Shares surged +6.5% to $107.00 after Disney delivered a Q2 earnings beat that answered the two biggest questions investors had: whether its streaming services could keep making more money, and whether its theme parks could hold up despite global headwinds. The results hand new CEO Josh D'Amaro — leading his first earnings call since taking over in March — a strong opening hand, but the next few quarters will test whether this was a peak or a launchpad.
• Streaming Profits Blew Past Expectations, Signaling the Loss-Making Era Is Over Disney's streaming unit posted $582M in operating income (the profit left after running costs), up 88% year-over-year and well above the roughly $500 million Wall Street had expected . For context, streaming generated $1.3 billion in operating income for all of fiscal 2025 and $450 million in Q1 2026 alone . The Q2 acceleration suggests Disney is closing in on its target of a 10% operating profit margin for Disney+ and Hulu combined before fiscal year-end . Price hikes, ad-supported tiers, and bundling with Hulu and ESPN+ that holds subscribers inside the ecosystem are all compounding. If this trajectory holds, streaming could contribute over $2B in annual profit — a number unimaginable two years ago.
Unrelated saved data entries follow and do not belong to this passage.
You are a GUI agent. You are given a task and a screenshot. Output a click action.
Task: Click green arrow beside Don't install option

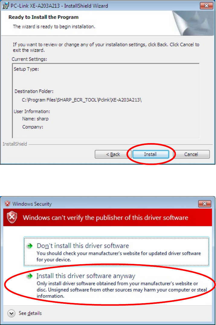[x=30, y=246]
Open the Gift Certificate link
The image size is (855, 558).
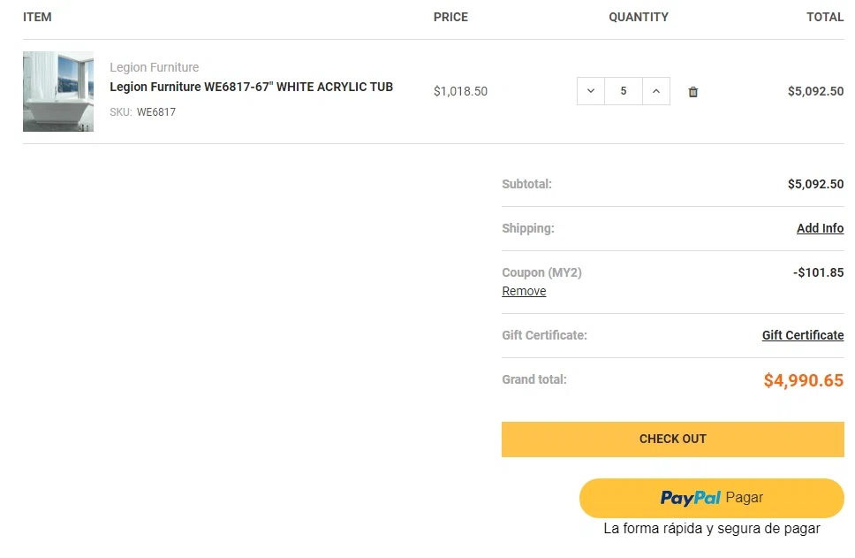[x=803, y=335]
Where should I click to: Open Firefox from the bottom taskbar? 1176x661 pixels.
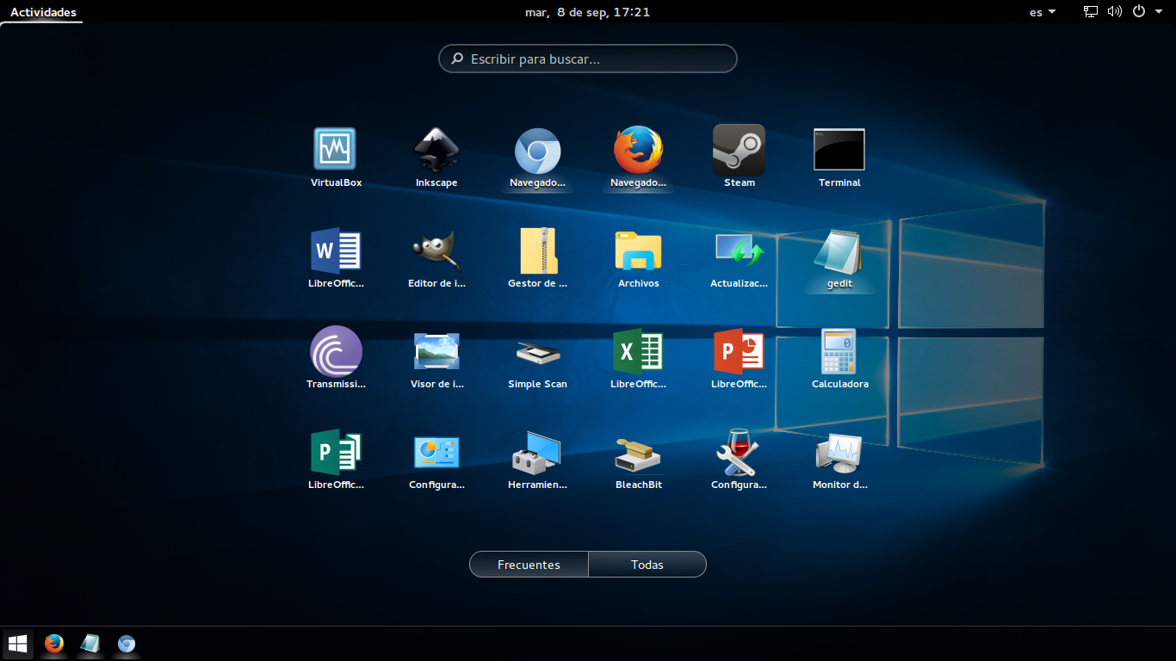(x=53, y=644)
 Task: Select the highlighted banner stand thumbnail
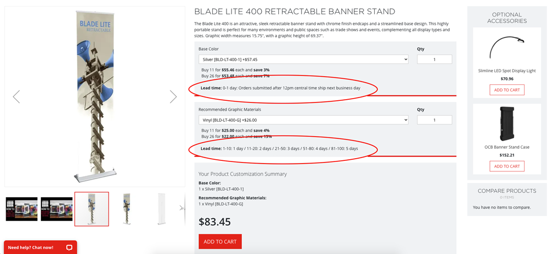click(91, 209)

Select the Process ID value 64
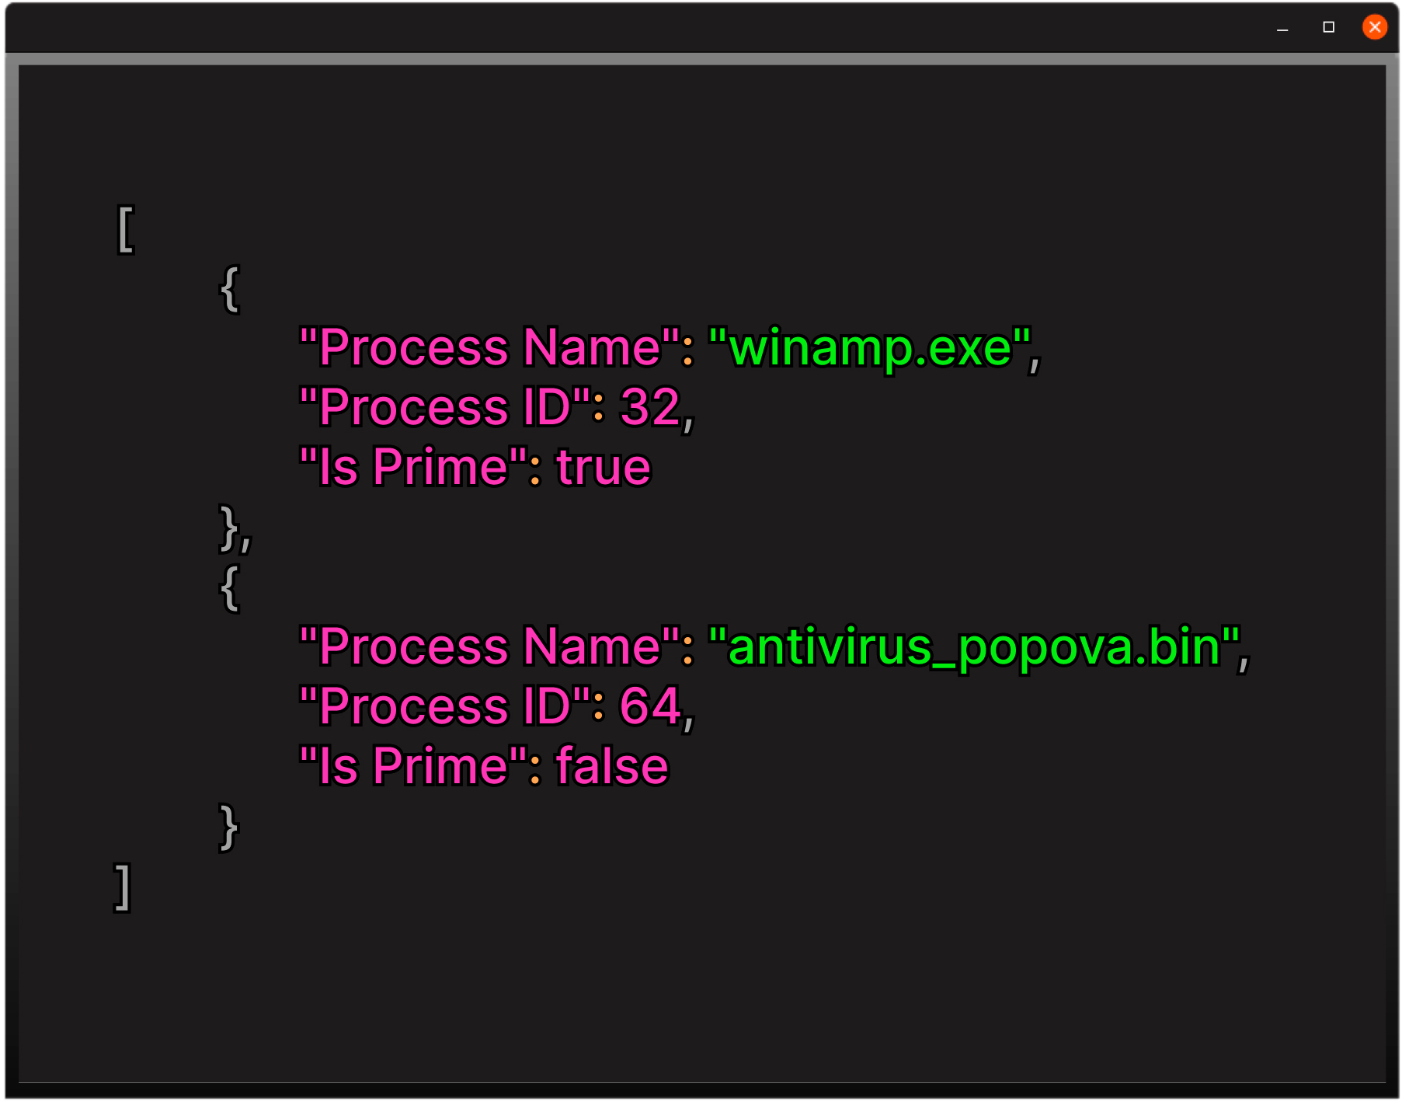point(650,706)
• Record Parks Revenue Defied the Skeptics Experiences hit a record $9.5B in revenue despite guidance in February that called for only "modest" growth due to international visitation headwinds at domestic parks . That's a meaningful beat against a backdrop of pre-launch costs for the new Singapore cruise ship and World of Frozen at Disneyland Paris, which weighed on margins . The takeaway: domestic consumer spending at Disney's parks remains resilient even as economists worry about a slowdown.
• The Earnings Beat Was Broad Enough to Justify the Stock Move Revenue of $25.2B (up 7% YoY) and adjusted EPS of $1.57 (up 8%) both topped the Wall Street consensus of $1.49 in earnings per share and $24.78 billion in revenue . Disney has now beaten estimates in each of the last four quarters . At $107, the stock still trades below the average analyst price target near $131 , suggesting the Street sees further upside — but the gap narrows fast if Sports segment costs or macro weakness dent the second-half outlook.
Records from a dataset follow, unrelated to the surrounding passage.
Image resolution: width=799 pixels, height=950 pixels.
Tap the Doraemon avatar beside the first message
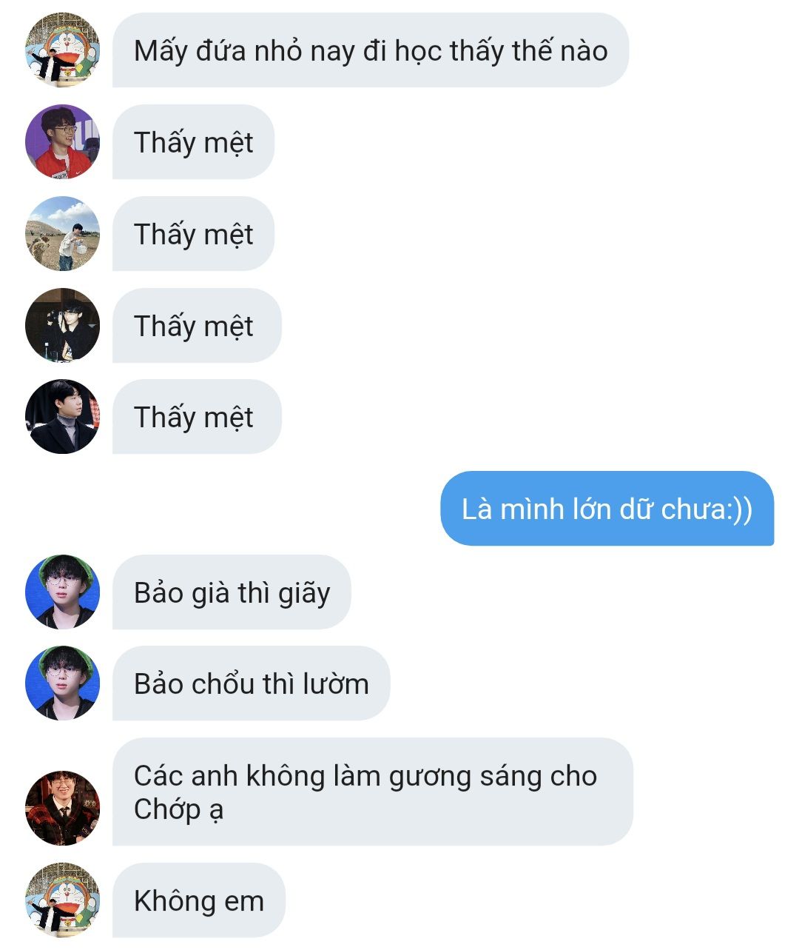[62, 50]
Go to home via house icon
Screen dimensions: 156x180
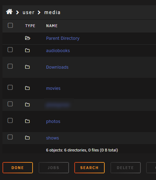(x=9, y=12)
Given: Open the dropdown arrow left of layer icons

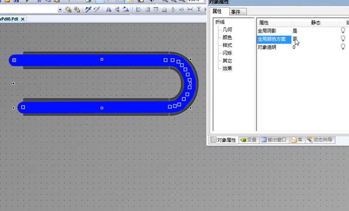Looking at the screenshot, I should coord(60,10).

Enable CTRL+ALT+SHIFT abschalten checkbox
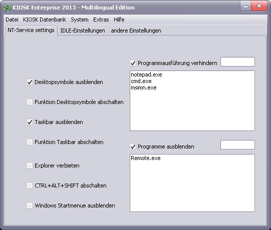tap(30, 186)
• The Real Test Comes Next: Can D'Amaro Sustain Two Growth Stories at Once?
Parks and experiences still generate nearly 68% of Disney's total operating income . Streaming is growing fast but remains a fraction of that. Disney raised its full-year EPS growth outlook to 16% , a bar the market will hold the new CEO to. If both pillars deliver, Disney justifies a stock price well north of today's level. If either falters, this rally stalls quickly.